On August 6, 1996, a team of researchers led by NASA scientists including lead author David S. McKay announced that the meteorite may contain trace evidence of life from Mars. This was published as an article in Science a few days later. Under a scanning electron microscope, structures were visible that some scientists interpreted as fossils of bacteria-like lifeforms. The structures found on ALH84001 are 20–100 nanometres in diameter, similar in size to theoretical nanobacteria, but smaller than any cellular life known at the time of their discovery. If the structures had been fossilized lifeforms, as was proposed by the so-called biogenic hypothesis of their formation, they would have been the first solid evidence of the existence of extraterrestrial life, aside from the chance of their origin being terrestrial contamination.

The announcement of possible extraterrestrial life caused considerable controversy. When the discovery was announced, many immediately conjectured that the fossils were the first true evidence of extraterrestrial life—making headlines around the world, and even prompting President of the United States Bill Clinton to make a formal televised announcement to mark the event.
- - - - - - -
• **Assignment A**
According to the ALH84001 meteorite passage, under what condition would the structures have been the first solid evidence of extraterrestrial life, and what possibility could still have undercut that? Answer in one to three sentences.
• **Assignment B**
Resume the passage about the ALH84001 meteorite from the point where it stops.
The rows after this point are not needed.

• **Source material**
- - - - - - -
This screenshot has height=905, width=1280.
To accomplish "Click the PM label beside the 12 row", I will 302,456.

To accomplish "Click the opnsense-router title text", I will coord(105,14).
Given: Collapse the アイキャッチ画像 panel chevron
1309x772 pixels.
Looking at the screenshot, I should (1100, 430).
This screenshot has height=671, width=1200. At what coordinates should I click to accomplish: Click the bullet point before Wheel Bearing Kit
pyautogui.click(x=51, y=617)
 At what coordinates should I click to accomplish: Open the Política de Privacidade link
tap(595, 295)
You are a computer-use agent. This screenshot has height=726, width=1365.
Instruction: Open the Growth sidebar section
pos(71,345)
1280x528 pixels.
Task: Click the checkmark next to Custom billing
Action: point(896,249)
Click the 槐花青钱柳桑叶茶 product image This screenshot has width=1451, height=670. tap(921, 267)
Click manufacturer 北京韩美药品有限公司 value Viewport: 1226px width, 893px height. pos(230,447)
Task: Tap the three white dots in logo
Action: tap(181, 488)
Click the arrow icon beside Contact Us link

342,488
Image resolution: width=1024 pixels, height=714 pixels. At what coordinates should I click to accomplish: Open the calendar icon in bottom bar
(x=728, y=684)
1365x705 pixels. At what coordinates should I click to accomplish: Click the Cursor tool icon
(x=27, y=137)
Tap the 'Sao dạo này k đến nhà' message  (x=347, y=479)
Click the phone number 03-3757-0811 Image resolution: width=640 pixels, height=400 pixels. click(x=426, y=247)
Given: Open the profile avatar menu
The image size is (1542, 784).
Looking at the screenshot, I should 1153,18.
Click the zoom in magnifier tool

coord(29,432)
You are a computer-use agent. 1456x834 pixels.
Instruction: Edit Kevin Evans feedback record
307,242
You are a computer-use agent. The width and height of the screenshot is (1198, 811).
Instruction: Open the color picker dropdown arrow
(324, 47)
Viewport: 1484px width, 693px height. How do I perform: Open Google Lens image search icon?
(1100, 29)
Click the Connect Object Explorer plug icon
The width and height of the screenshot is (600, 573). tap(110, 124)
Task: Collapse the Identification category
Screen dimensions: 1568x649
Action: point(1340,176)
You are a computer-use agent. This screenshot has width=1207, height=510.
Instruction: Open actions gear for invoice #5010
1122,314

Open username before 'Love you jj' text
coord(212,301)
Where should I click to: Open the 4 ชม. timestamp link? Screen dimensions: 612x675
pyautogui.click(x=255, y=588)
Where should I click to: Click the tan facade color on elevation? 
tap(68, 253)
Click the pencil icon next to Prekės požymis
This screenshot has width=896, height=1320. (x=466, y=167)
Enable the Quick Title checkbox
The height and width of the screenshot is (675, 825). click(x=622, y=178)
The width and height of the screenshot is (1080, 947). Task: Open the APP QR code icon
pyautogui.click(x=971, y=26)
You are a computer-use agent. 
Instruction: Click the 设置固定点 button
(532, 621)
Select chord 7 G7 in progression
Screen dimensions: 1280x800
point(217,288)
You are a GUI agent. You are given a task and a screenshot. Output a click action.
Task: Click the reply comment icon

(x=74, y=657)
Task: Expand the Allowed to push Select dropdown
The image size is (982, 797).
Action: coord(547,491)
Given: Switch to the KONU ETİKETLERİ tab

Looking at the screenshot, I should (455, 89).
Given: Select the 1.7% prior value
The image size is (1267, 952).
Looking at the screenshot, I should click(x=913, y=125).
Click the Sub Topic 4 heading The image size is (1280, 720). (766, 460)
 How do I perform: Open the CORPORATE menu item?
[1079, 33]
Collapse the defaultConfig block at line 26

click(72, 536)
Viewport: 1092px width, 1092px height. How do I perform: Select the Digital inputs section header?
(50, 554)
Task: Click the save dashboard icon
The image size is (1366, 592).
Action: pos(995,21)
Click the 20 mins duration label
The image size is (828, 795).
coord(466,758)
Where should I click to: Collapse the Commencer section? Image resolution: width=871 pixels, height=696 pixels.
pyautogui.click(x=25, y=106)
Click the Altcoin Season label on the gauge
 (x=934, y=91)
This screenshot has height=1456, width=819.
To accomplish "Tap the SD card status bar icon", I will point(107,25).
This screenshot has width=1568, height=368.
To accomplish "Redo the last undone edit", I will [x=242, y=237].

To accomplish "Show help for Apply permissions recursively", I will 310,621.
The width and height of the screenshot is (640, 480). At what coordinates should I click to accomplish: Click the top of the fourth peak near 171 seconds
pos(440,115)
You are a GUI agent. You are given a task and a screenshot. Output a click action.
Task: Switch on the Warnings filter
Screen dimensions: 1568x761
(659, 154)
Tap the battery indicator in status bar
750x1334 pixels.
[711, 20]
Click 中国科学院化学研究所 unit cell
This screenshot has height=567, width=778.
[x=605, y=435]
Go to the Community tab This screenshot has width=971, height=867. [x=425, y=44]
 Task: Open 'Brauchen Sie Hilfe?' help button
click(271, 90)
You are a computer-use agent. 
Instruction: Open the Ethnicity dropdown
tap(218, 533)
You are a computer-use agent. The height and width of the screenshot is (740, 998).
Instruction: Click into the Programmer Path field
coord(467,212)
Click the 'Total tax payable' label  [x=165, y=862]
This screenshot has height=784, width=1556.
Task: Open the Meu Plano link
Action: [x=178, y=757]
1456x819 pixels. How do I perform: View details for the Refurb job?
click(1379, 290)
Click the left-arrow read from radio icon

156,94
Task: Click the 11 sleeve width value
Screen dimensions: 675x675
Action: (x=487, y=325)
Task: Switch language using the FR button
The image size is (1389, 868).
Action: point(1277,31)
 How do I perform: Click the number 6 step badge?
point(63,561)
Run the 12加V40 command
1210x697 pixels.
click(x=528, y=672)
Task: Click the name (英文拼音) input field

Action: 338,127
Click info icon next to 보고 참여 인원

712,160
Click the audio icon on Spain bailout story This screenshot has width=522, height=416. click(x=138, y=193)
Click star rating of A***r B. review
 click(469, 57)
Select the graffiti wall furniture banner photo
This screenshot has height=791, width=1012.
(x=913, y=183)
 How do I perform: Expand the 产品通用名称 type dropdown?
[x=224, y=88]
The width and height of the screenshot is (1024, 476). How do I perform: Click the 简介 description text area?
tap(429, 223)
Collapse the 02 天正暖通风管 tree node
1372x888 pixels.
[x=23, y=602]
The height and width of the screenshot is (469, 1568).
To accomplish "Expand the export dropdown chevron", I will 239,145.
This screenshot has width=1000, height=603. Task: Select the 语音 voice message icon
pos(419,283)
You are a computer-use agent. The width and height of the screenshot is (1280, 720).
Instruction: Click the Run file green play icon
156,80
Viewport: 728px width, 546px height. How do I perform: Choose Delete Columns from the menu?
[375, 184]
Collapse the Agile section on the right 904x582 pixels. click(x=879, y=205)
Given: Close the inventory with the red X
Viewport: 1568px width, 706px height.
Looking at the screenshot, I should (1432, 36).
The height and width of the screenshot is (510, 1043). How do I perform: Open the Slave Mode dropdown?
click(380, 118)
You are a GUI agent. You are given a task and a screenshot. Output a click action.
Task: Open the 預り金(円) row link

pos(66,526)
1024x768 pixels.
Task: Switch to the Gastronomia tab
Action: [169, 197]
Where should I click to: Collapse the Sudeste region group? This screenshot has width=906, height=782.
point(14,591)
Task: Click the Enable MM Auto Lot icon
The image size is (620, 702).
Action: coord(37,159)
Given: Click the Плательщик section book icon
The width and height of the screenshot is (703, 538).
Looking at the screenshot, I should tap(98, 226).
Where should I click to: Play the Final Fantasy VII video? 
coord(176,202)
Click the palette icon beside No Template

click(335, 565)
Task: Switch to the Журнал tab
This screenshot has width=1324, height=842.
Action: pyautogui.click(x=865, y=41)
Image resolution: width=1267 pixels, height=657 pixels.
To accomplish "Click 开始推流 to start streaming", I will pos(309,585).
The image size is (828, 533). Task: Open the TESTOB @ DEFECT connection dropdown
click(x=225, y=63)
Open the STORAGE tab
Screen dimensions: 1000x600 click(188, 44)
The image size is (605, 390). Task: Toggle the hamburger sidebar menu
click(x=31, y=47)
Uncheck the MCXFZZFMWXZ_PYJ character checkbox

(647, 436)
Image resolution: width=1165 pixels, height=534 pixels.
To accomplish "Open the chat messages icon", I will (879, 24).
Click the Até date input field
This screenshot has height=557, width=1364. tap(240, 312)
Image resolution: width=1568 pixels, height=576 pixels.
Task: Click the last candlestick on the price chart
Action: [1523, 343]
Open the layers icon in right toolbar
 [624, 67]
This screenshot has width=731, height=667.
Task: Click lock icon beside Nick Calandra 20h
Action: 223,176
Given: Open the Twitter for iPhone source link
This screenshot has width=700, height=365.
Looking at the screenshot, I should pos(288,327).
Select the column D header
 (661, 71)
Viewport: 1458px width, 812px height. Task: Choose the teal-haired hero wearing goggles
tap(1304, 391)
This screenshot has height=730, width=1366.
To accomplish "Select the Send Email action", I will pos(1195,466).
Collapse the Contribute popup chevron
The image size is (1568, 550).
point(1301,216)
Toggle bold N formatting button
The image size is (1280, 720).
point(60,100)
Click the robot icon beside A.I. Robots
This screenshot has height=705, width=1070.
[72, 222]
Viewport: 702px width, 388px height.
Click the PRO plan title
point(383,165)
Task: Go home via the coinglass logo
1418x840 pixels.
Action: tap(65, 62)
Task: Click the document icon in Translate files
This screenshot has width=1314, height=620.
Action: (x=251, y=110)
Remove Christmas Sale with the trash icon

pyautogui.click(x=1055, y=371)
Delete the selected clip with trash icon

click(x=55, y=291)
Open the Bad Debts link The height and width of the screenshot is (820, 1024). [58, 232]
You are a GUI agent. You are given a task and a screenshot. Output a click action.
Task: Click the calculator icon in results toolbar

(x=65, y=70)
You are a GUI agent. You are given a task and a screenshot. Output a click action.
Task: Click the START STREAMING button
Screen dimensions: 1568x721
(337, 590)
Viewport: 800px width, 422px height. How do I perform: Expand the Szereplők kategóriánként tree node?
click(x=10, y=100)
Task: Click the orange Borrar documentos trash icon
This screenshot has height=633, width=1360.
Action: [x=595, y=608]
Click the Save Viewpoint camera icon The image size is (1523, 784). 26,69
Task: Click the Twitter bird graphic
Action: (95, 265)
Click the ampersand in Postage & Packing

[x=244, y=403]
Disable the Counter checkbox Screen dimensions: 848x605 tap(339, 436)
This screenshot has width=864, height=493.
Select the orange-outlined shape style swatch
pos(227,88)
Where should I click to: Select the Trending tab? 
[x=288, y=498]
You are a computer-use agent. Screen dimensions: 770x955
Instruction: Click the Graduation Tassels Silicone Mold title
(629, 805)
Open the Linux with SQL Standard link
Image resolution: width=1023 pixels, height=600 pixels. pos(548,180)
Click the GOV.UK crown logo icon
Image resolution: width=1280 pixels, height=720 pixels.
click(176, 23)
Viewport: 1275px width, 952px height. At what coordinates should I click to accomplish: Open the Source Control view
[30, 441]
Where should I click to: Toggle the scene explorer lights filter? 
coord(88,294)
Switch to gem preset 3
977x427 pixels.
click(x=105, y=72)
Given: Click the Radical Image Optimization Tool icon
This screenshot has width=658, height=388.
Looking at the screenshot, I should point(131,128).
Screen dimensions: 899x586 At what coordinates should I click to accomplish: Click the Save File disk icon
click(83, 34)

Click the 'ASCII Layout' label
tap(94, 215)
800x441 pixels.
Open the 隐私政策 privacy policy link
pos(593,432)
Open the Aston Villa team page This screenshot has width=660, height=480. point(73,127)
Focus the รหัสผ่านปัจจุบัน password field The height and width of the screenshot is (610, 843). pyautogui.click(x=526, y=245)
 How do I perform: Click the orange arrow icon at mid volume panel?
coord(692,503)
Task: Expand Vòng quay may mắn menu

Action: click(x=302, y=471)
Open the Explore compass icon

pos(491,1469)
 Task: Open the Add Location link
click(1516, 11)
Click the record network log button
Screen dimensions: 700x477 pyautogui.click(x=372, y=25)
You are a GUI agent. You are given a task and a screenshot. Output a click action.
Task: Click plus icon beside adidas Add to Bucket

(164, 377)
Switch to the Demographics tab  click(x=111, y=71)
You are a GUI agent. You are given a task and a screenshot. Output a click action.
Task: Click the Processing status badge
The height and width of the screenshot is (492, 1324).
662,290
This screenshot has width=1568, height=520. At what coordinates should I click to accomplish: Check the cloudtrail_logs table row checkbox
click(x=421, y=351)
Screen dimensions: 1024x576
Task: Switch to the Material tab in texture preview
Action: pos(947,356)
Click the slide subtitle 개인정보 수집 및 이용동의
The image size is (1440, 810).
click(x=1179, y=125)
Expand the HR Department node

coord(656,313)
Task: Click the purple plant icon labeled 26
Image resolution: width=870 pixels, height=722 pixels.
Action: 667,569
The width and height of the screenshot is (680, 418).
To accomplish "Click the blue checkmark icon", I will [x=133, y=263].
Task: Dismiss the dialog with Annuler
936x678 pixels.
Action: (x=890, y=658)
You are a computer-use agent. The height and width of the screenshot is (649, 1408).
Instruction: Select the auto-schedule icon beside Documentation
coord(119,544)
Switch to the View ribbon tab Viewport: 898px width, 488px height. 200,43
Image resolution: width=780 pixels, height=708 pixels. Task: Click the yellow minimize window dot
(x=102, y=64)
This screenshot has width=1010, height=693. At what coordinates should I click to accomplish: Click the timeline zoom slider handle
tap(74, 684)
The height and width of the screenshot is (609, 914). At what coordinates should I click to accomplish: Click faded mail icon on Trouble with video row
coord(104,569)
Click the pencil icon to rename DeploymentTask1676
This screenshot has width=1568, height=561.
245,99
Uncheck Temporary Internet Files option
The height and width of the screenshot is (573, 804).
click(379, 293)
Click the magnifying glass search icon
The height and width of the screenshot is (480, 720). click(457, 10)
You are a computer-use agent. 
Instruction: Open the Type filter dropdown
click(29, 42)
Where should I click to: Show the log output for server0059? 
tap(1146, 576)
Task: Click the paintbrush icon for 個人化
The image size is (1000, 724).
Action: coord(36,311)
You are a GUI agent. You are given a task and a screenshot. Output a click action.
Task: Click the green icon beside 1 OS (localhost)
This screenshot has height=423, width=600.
- - - - - - -
• **Answer space A**
The structures would have been the first solid evidence of extraterrestrial life if they were fossilized lifeforms, as the biogenic hypothesis of their formation proposed. That claim was still open to the chance that they came from terrestrial contamination.

• **Answer space B**
McKay argued that likely microbial terrestrial contamination found in other Martian meteorites does not resemble the microscopic shapes in ALH84001. In particular, the shapes within ALH84001 look intergrown or embedded in the indigenous material, while likely contamination does not. While it has not yet conclusively been shown how the features in the meteorite were formed, similar features have been recreated in the lab without biological inputs by a team led by D.C. Golden. McKay says these results were obtained using unrealistically pure raw materials as a starting point, and "will not explain many of the features described by us in ALH84001." According to McKay, a plausible inorganic model "must explain simultaneously all of the properties that we and others have suggested as possible biogenic properties of this meteorite." Much of the scientific community disagreed with McKay.

In January 2010, a team of scientists at Johnson Space Center, including McKay, argued that since their original paper was published in November 2009, the biogenic hypothesis has been further supported by the discovery of three times the original amount of fossil-like data, including more "biomorphs" (suspected Martian fossils), inside two additional Martian meteorites, as well as more evidence in other parts of the Allan Hills meteorite itself. However, many in the scientific community have pointed out that "morphology alone cannot be used unambiguously as a tool for primitive life detection." Interpretation of morphology is notoriously subjective, and its use alone has led to numerous errors of interpretation.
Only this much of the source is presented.